═════ Records shown
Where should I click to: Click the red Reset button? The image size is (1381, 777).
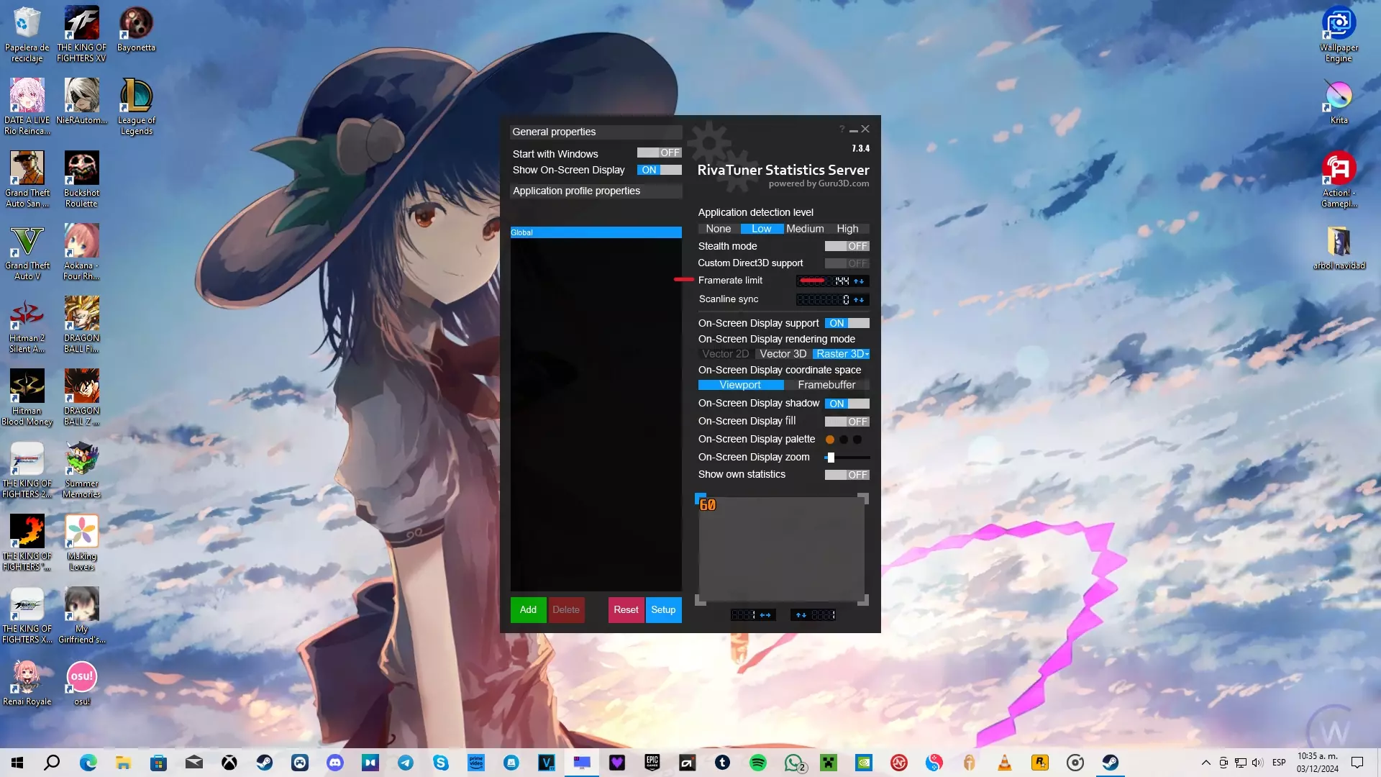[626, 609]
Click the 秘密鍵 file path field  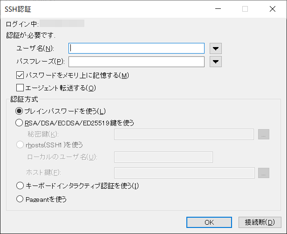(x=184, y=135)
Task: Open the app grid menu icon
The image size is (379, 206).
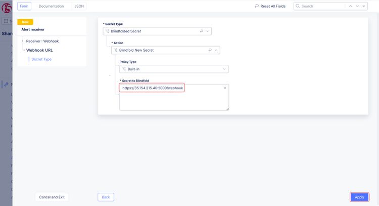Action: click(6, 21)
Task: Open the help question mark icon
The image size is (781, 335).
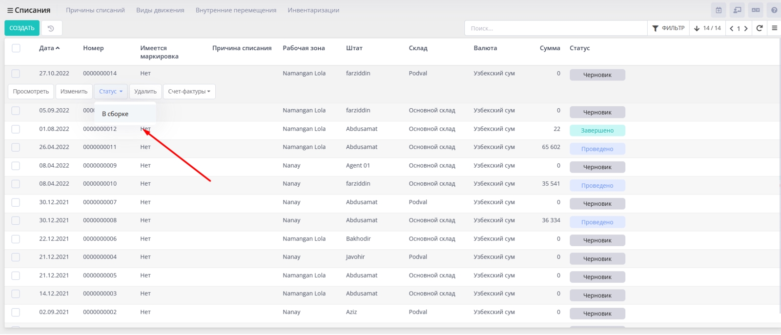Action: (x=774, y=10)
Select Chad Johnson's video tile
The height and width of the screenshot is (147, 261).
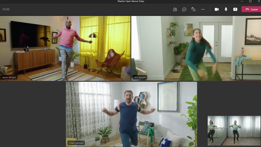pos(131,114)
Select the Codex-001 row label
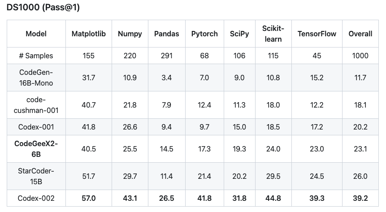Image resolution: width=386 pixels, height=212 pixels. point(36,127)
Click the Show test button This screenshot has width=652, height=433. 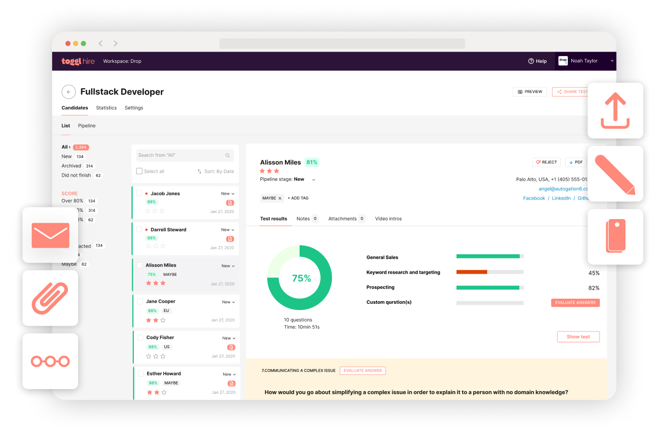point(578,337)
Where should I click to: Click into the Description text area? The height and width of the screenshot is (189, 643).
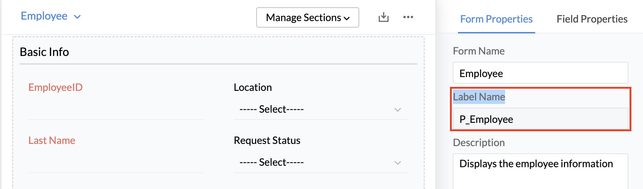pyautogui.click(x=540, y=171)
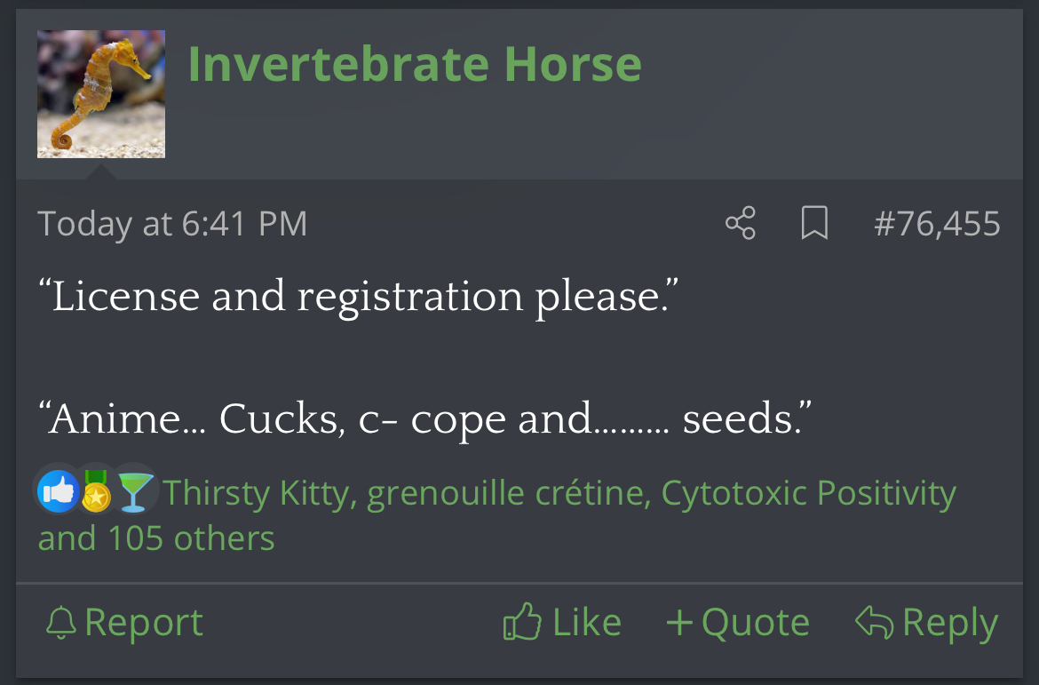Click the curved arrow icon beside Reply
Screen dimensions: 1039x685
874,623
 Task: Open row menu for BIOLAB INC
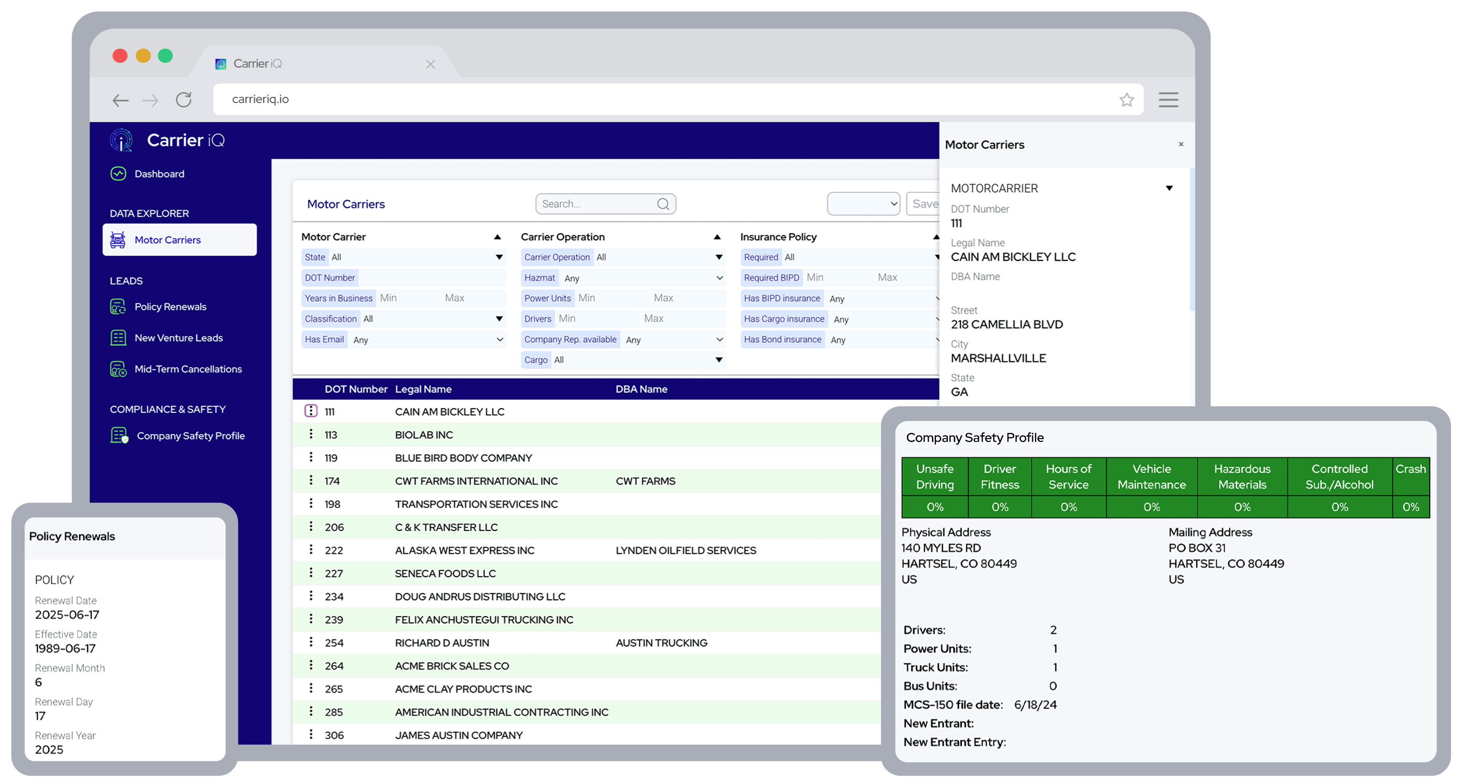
══════════
═════ Records shown
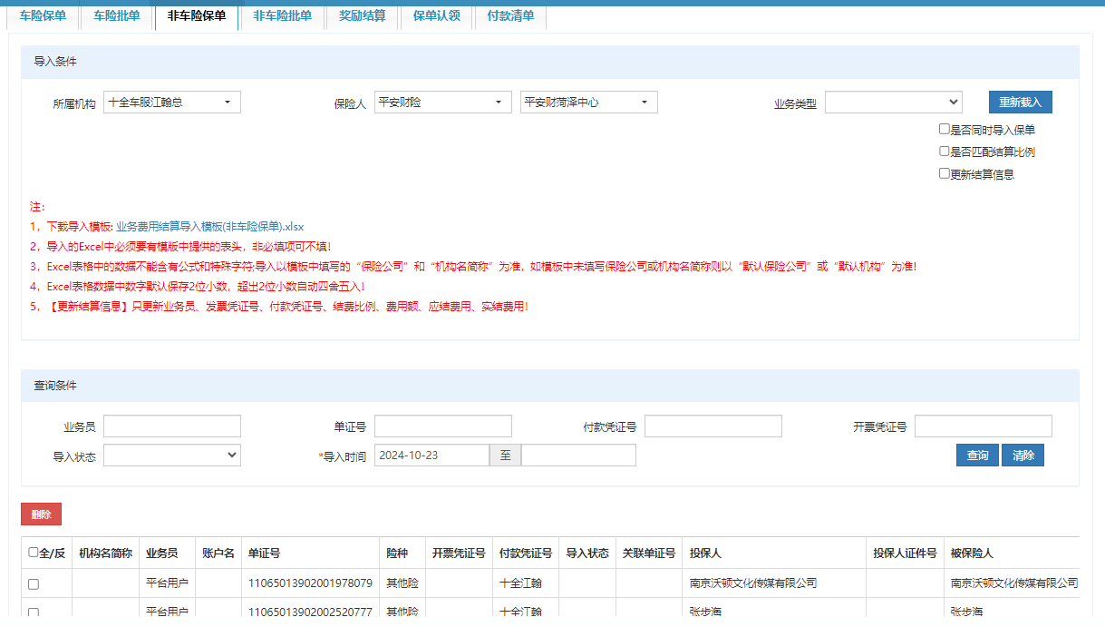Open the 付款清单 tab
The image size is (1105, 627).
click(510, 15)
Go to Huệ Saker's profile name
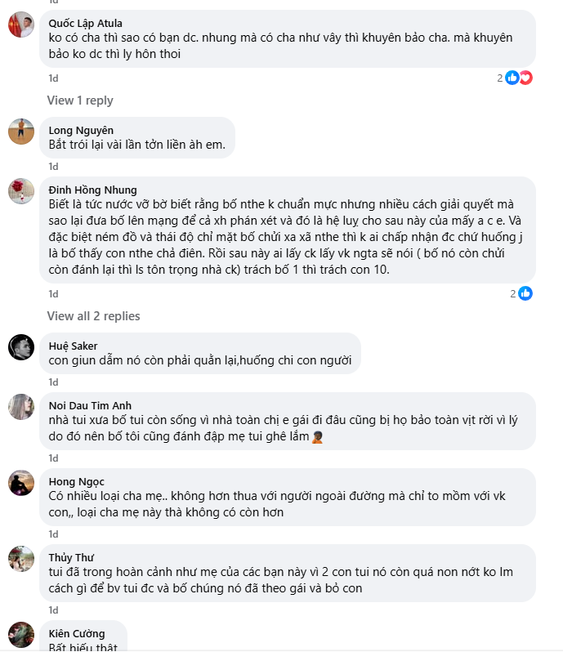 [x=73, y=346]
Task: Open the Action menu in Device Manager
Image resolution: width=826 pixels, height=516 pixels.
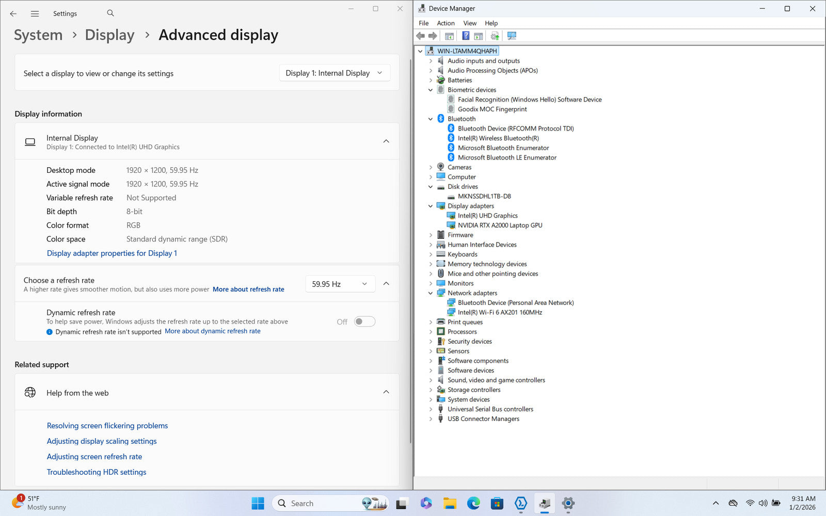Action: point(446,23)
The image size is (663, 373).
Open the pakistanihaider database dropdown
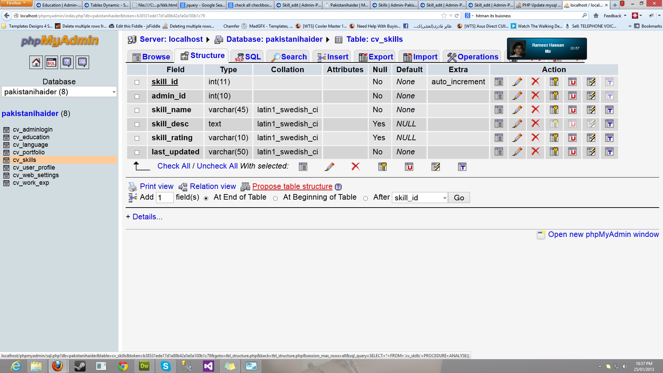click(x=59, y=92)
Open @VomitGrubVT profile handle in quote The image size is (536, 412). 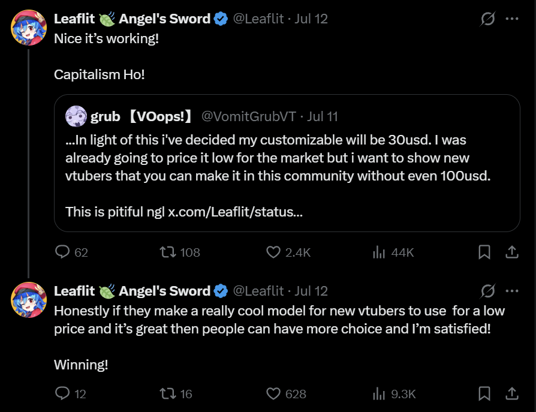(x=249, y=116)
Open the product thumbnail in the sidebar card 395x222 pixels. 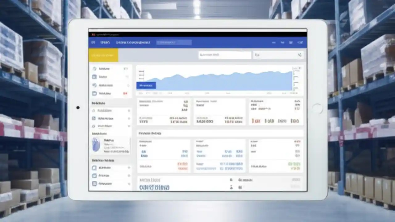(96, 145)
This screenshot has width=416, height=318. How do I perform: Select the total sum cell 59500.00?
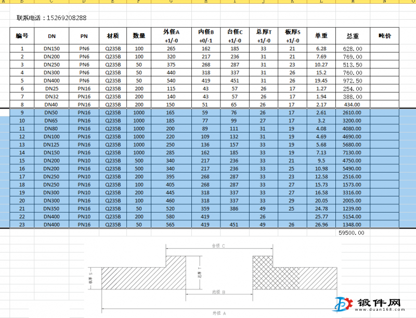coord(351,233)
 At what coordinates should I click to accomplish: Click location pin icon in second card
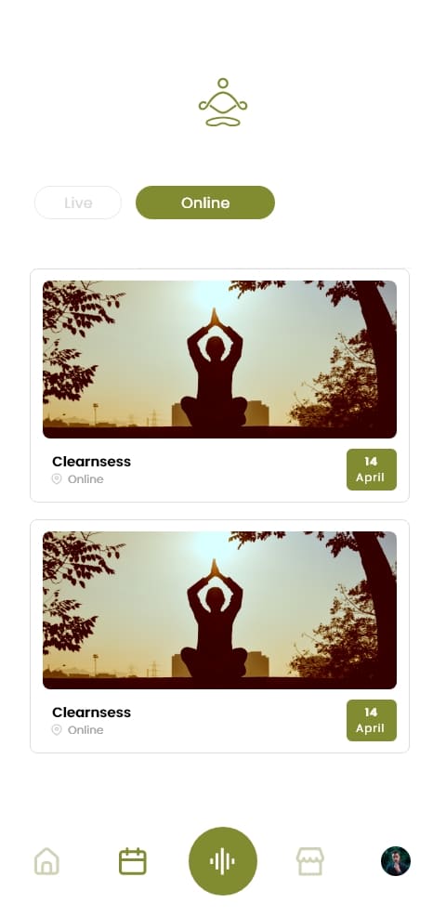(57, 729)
══════════
═════ Records shown
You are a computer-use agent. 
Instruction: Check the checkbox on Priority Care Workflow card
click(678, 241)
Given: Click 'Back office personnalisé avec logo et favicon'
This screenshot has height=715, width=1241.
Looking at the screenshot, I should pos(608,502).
══════════
### Short problem
Extract every line of the listing above that contains the word "menu", and copy each one unchanged.

### Solution for this task
Task: Open the app grid menu icon
 Task: Open row menu for BIOLAB INC
Task: Open the Action menu in Device Manager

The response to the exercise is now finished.